● Instructions for the task
The expected output is a copy of every line in the records with the string "Collapse".

Collected data entries
□ □ □
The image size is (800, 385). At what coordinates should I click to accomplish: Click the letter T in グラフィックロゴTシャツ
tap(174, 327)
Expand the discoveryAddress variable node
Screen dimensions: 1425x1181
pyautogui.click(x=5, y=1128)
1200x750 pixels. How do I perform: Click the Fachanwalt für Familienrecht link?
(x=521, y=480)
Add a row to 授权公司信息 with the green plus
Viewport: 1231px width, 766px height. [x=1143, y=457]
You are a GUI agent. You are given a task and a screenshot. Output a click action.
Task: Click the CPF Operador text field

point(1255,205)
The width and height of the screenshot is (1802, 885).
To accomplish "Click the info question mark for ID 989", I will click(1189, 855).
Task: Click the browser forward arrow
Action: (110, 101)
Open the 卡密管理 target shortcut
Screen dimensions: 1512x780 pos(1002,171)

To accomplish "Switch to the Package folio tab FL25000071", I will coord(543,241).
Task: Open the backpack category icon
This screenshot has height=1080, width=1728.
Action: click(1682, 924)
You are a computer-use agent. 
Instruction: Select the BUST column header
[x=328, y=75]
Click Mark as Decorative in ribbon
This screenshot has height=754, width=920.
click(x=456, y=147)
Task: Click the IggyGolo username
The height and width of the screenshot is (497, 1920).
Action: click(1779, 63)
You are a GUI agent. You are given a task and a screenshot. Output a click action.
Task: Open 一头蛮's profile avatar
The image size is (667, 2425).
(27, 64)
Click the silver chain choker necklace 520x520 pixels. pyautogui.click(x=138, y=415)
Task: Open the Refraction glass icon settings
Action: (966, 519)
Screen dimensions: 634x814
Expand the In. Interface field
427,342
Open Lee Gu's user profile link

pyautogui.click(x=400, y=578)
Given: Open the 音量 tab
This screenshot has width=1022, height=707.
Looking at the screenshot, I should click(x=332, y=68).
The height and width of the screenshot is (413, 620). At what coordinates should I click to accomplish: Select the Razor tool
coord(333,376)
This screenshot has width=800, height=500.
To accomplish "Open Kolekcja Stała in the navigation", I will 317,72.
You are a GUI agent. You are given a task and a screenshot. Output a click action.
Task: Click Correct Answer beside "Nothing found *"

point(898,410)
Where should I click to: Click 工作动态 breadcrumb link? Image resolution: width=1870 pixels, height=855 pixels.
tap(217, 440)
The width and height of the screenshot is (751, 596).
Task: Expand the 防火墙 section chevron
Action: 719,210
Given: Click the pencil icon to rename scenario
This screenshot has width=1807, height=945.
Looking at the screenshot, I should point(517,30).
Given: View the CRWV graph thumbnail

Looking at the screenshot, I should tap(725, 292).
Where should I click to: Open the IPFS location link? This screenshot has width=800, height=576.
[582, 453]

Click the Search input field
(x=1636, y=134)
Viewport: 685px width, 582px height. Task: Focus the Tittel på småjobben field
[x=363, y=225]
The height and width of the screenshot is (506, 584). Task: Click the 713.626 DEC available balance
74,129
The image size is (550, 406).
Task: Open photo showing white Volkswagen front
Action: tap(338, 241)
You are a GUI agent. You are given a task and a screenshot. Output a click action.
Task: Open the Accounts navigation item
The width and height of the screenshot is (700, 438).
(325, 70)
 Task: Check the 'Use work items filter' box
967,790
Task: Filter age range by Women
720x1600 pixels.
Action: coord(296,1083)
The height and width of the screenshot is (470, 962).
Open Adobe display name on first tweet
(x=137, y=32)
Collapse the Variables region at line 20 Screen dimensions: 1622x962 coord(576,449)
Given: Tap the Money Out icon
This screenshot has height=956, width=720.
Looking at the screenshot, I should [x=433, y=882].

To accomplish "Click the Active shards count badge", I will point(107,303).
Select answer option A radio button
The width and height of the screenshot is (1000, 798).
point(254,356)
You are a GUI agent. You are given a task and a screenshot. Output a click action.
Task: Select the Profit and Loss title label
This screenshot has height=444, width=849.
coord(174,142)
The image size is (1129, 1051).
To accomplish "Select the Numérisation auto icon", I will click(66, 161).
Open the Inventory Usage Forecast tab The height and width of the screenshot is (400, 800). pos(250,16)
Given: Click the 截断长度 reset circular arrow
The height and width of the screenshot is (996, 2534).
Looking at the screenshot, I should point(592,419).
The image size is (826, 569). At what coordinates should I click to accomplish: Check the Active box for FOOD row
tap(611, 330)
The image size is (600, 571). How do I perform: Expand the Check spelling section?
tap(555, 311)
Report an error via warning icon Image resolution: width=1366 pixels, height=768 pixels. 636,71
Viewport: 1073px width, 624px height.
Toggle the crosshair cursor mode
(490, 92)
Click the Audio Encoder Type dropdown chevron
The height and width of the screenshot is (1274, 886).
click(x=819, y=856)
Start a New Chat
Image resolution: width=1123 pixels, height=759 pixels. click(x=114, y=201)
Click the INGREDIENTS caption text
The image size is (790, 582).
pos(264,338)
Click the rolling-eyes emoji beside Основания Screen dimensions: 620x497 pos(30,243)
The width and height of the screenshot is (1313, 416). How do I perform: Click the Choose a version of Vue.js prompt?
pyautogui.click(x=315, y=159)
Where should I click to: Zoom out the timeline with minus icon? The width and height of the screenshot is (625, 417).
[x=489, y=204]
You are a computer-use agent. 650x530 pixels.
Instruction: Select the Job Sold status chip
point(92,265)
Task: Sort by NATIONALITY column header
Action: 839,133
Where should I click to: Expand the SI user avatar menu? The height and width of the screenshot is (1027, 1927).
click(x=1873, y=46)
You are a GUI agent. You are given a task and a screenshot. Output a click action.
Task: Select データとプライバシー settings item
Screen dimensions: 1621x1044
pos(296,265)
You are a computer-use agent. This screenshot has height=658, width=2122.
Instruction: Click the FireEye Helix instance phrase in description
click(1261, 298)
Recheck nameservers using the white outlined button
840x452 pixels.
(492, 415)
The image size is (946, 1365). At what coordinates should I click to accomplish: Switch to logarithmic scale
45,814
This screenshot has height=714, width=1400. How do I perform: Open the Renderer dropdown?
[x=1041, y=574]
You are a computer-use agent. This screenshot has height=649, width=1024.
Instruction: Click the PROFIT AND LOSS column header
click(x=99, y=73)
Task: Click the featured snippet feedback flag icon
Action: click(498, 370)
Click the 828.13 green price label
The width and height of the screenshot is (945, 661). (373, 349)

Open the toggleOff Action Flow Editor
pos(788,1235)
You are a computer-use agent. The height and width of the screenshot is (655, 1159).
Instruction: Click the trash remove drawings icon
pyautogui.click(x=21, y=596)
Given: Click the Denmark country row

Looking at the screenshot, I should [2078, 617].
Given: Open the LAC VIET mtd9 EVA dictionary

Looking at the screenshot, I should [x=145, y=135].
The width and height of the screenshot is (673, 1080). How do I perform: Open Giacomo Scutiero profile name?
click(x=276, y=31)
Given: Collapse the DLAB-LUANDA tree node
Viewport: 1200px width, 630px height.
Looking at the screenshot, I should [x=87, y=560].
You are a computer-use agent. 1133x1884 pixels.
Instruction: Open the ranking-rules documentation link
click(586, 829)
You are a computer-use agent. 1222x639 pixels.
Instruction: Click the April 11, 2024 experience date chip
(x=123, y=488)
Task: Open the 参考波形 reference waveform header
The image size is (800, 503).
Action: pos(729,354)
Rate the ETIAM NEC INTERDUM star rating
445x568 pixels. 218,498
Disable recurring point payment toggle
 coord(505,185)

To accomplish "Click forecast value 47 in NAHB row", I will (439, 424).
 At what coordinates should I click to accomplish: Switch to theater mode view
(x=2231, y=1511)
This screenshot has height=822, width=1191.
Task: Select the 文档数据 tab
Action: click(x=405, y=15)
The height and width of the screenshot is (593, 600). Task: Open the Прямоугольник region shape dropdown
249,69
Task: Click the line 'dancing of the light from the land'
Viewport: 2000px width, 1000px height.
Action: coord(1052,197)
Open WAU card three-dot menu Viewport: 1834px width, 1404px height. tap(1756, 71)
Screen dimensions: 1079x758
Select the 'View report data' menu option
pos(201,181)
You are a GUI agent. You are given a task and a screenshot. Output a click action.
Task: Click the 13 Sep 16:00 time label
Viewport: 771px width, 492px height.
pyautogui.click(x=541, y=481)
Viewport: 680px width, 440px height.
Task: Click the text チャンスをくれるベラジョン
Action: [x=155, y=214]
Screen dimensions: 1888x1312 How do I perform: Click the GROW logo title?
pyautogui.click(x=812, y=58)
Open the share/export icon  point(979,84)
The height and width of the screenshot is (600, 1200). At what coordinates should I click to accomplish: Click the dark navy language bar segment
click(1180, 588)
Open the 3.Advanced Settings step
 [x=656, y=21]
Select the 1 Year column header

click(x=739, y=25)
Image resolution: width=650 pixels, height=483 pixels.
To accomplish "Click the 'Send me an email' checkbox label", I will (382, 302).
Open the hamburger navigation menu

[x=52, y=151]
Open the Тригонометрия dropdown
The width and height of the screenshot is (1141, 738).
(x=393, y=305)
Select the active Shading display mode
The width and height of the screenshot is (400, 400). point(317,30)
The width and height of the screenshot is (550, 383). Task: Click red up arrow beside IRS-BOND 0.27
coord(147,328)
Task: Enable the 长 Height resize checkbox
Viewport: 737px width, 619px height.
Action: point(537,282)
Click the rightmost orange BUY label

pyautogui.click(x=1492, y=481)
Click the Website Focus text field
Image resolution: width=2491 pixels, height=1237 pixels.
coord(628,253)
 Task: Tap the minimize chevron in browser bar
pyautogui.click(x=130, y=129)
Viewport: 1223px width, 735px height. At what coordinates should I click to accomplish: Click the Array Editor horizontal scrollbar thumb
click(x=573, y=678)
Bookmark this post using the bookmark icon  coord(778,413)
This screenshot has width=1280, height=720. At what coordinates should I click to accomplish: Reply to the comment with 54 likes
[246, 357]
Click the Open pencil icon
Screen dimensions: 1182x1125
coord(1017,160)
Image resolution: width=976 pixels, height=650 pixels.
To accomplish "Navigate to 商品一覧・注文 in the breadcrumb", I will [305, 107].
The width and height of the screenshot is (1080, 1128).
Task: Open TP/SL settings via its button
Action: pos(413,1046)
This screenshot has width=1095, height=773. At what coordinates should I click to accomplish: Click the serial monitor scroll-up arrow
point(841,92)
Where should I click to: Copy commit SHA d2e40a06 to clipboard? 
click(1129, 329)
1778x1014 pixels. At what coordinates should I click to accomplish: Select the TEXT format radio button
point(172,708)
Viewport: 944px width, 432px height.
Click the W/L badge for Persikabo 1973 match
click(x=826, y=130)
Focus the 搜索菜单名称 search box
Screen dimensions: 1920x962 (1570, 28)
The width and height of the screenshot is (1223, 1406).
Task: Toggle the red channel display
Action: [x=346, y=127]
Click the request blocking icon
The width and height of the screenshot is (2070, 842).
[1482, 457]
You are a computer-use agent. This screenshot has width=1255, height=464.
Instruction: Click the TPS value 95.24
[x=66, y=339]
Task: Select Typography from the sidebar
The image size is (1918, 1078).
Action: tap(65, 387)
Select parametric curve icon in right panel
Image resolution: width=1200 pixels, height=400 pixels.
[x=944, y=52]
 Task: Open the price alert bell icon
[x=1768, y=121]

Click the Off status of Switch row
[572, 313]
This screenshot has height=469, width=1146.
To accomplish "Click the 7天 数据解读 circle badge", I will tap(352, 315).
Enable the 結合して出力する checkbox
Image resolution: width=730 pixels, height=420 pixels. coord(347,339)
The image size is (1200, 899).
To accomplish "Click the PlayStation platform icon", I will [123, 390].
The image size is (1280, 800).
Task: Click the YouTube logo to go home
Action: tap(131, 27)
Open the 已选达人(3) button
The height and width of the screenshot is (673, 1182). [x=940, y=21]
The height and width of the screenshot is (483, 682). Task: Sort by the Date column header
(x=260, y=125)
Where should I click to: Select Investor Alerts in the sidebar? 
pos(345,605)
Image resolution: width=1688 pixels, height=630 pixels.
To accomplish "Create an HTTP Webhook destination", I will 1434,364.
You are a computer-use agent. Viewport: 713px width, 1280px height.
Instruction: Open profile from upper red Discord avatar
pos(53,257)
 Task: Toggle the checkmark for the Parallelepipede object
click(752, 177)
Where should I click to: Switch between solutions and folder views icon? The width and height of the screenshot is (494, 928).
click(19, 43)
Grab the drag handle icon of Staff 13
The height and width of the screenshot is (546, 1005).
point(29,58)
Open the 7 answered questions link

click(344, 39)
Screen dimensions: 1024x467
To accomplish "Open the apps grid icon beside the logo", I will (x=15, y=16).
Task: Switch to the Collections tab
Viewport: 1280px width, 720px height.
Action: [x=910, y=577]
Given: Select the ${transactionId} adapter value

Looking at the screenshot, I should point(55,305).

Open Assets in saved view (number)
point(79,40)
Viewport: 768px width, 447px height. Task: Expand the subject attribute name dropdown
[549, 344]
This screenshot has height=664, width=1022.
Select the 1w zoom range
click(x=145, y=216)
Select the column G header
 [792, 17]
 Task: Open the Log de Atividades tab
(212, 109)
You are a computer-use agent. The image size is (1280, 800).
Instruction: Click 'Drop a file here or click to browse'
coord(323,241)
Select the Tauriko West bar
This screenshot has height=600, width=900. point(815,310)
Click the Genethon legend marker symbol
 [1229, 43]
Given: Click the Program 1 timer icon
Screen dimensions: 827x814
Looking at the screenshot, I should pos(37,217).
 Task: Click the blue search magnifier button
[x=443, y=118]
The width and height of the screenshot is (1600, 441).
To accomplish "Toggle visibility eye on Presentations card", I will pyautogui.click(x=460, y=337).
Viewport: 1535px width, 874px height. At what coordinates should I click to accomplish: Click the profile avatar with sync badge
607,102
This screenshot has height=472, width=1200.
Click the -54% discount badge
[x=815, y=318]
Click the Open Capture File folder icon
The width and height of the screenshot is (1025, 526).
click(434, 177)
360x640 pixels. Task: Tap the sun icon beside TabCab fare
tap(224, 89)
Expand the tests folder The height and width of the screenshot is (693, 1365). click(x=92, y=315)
□ □ □
● Expected answer
Collapse the Variables region at line 20 Screen dimensions: 1622x962 coord(576,449)
Given: Collapse the DLAB-LUANDA tree node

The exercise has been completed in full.